Most people have been encouraging and thankful, McMinn said, adding that the injured deserve the praise.
“I’m doing what I love. These other folks, they are experiencing the hardship. They’re the ones who are the heroes,” she said.
Still, many of the people who share stories with her about their family members are afraid to let her tell those stories publicly, McMinn said.
“I would ask for an interview and they would say, ‘No, we cannot do that. We would be risking our relationship with our family,’” she said.
McMinn’s goal is to eventually establish a permanent memorial for the vaccine-injured. She is chronicling her experiences through her online channel, “Tell Your Story: Memorial Ride.”
Online Forum, Candlelight Vigils
One of the early pioneers to give voice to people who had adverse reactions after COVID-19 vaccination was Take Action Canada. The group created sorryigotvaxxed.com, an online forum for the vaccine-injured to tell their stories, in September 2021.
One of its founders, Ryan Penn, described in an interview with iHeartRadio the need for the website because his interpretation of the Vaccine Adverse Event Reporting System (VAERS) told him people needed a platform to speak out.
“If you look at the VAERS database, which is the American vaccine adverse reaction database, and the European database, … this vaccine has had more injuries and deaths than all vaccines in human history combined for the last 17 years,” Penn said in the interview.
Priscille Belisle is a volunteer with the Canada Health Alliance (CHA). On June 10 in Winnipeg, CHA in partnership with Vaccine Choice Canada held their first candlelight vigil to pay homage to those who have lost their lives or suffered because of vaccine injuries or COVID mandates. They have since had seven more vigils across the country with plans to hold them regularly.
Speaking to The Epoch Times, Belisle highlighted the need for Canada to bring humanity back to the conversation when people feel alone and abandoned, especially when their story is rarely acknowledged.
“These are simply just stories we want to share, collect, and just try to find a meaningful way to allow others to say, ‘Oh, I’m not alone,’ and that’s huge,” Belisle said.
“That part by itself—just feeling like that process of saying, ‘I’m not alone.

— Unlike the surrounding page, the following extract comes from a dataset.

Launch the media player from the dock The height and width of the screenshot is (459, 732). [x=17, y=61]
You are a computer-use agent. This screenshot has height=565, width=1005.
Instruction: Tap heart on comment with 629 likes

There’s other people, too, that are experiencing this’—that’s the first step for a lot of people.”
Health Canada recently established the Vaccine Injury Support Program (VISP) to give no-fault compensation to victims. The program began accepting claims on June 1, and according to its website, 774 claims have been made to date. Most are in the review or information collection stages, and eight have been approved for compensation.
The Epoch Times reached out to Health Canada for comment but did not get a response by press time.